Things get a bit tricky with the brain-to-body ratio, however -- partly because humans’ brains are so large (and have so many neurons) compared to their body size. Great apes’ brains (including gorillas and orangutans) make up something like 0.4% to 0.6% of their body mass, while humans’ brains take up a full 2% -- even though it drains some 20% of the body’s resting metabolic rate. (In non-human primates, the brain burns roughly 9% of the body’s energy.)
The brain is the third most energy-expensive organ in the body, behind only skeletal muscle and the liver, according to the study authors. Researchers suspect this might explain why gorillas don’t have large brains, too -- there’s a limit to the energy they can take in to sustain a big thinker, because there’s only so much time in the day to eat.
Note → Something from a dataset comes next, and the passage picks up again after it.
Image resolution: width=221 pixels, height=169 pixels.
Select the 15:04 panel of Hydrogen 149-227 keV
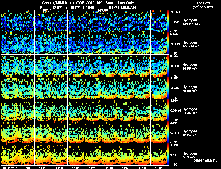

Previous work had shown that adding neurons to the primate brain cost about 6 kCal per billion neurons. For a gorilla to have a brain that’s 2% the size of its body mass -- as a human does -- it would have to add 122 billion neurons, corresponding to an extra 2 hours, 12 minutes of feeding -- and a gorilla already spends 80% of a 12 hour day in feeding.
Humans, however, have clearly overcome this limitation – we have large brains, and we don’t spend 9 hours a day eating. (Or at least, we don’t actually need to.)
So how could humans have broken this pattern? A theory, as posited by Harvard University primatologist Richard Wrangham, is that humans began cooking their food, releasing nutrients locked in the raw food, saving time they spent chewing the stuff.
Had Homo erectus not cooked their food, they would have had to spend more than eight hours a day feeding their 62 billion neurons, the authors calculate, and Homo sapiens would have had to spend more than nine hours a day sustaining their 76 billion to 86 billion neurons.
Lucky for today’s raw-food devotees, there are blenders to do much of the work.